**Brief A**
Condense the paragraph of the math help thread that begins "The function was defined using t" into a shorter version that keeps its main facts.

**Passage to read**
○ ○ ○

Post the questions here. Will be glad to help.
Here is a link to the paper:
You get y = 8/(4 + x^2). Since x^2 is positive for all x, then the domain must be -infinity < x < +infinity.
Will work on 7(d) in morning.
Or x belongs to all real numbers. XeR
I have the markscheme - if you drop me a mail...
wibble73 @ btinternet dot com
6 c) You are given x = 2 cot t, for t values from 0 to pi/2, so domain (possible x values) is x > 0 - I think...
7 d) I drew a diagram, I think OD = a + (c-b). This give OD = 6i - 2j + 2k
I have the markscheme also but need an explanation for the two anwers wibble.
Thanks Yoggle - I understand 7(d) now but please forgive my ignorance when I ask the following for the domain on 6(c):
I thought that o - pi/2 was the values for t - how does that give us x>0 for the domain?
The function was defined using t, so that limits the values of x (the domain). Have a look at the graph of y = 2 cot x for x values from 0 to pi/2 - the range of this graph is the domain of f...

○ ○ ○

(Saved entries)

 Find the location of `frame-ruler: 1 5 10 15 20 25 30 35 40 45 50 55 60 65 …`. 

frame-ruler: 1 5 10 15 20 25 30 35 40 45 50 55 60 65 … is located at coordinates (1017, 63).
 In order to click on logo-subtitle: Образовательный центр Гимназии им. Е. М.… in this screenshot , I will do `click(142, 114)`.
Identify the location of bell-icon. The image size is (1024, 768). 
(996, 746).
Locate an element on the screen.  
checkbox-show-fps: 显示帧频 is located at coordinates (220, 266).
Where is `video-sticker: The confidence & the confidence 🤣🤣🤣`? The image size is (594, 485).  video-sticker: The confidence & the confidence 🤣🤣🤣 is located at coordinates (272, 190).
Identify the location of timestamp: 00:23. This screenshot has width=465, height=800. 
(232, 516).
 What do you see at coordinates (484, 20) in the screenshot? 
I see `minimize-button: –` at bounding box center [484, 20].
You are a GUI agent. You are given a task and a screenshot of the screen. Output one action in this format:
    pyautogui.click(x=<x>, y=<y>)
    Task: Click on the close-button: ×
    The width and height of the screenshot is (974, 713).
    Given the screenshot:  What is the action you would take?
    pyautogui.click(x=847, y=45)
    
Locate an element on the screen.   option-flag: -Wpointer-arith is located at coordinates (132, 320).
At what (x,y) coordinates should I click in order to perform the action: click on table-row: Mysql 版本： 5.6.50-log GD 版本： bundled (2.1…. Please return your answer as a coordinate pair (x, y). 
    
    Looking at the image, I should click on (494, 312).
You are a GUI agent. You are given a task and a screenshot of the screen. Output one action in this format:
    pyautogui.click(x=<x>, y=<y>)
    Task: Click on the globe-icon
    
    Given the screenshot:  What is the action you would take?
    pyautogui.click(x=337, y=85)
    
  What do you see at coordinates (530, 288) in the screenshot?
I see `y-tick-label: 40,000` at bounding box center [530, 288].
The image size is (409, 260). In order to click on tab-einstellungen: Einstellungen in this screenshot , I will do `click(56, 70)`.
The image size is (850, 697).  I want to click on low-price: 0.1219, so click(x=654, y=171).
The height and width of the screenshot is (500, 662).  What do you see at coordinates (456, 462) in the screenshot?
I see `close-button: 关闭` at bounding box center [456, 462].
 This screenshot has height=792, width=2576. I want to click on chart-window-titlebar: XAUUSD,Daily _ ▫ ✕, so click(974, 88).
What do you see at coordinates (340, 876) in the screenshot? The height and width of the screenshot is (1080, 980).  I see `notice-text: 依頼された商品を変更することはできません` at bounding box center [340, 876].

○ ○ ○

**Brief B**
Output the stretch of the saved entries from the line that contains "coordinates (272, 190)." through the end of the saved entries, reproducing each line verbatim.

**Answer area A**
Because the function is defined through t, the values of t restrict x, which is the domain. The range of y = 2 cot x for x from 0 to pi/2 is the domain of f.

**Answer area B**
Where is `video-sticker: The confidence & the confidence 🤣🤣🤣`? The image size is (594, 485).  video-sticker: The confidence & the confidence 🤣🤣🤣 is located at coordinates (272, 190).
Identify the location of timestamp: 00:23. This screenshot has width=465, height=800. 
(232, 516).
 What do you see at coordinates (484, 20) in the screenshot? 
I see `minimize-button: –` at bounding box center [484, 20].
You are a GUI agent. You are given a task and a screenshot of the screen. Output one action in this format:
    pyautogui.click(x=<x>, y=<y>)
    Task: Click on the close-button: ×
    The width and height of the screenshot is (974, 713).
    Given the screenshot:  What is the action you would take?
    pyautogui.click(x=847, y=45)
    
Locate an element on the screen.   option-flag: -Wpointer-arith is located at coordinates (132, 320).
At what (x,y) coordinates should I click in order to perform the action: click on table-row: Mysql 版本： 5.6.50-log GD 版本： bundled (2.1…. Please return your answer as a coordinate pair (x, y). 
    
    Looking at the image, I should click on (494, 312).
You are a GUI agent. You are given a task and a screenshot of the screen. Output one action in this format:
    pyautogui.click(x=<x>, y=<y>)
    Task: Click on the globe-icon
    
    Given the screenshot:  What is the action you would take?
    pyautogui.click(x=337, y=85)
    
  What do you see at coordinates (530, 288) in the screenshot?
I see `y-tick-label: 40,000` at bounding box center [530, 288].
The image size is (409, 260). In order to click on tab-einstellungen: Einstellungen in this screenshot , I will do `click(56, 70)`.
The image size is (850, 697).  I want to click on low-price: 0.1219, so click(x=654, y=171).
The height and width of the screenshot is (500, 662).  What do you see at coordinates (456, 462) in the screenshot?
I see `close-button: 关闭` at bounding box center [456, 462].
 This screenshot has height=792, width=2576. I want to click on chart-window-titlebar: XAUUSD,Daily _ ▫ ✕, so click(974, 88).
What do you see at coordinates (340, 876) in the screenshot? The height and width of the screenshot is (1080, 980).  I see `notice-text: 依頼された商品を変更することはできません` at bounding box center [340, 876].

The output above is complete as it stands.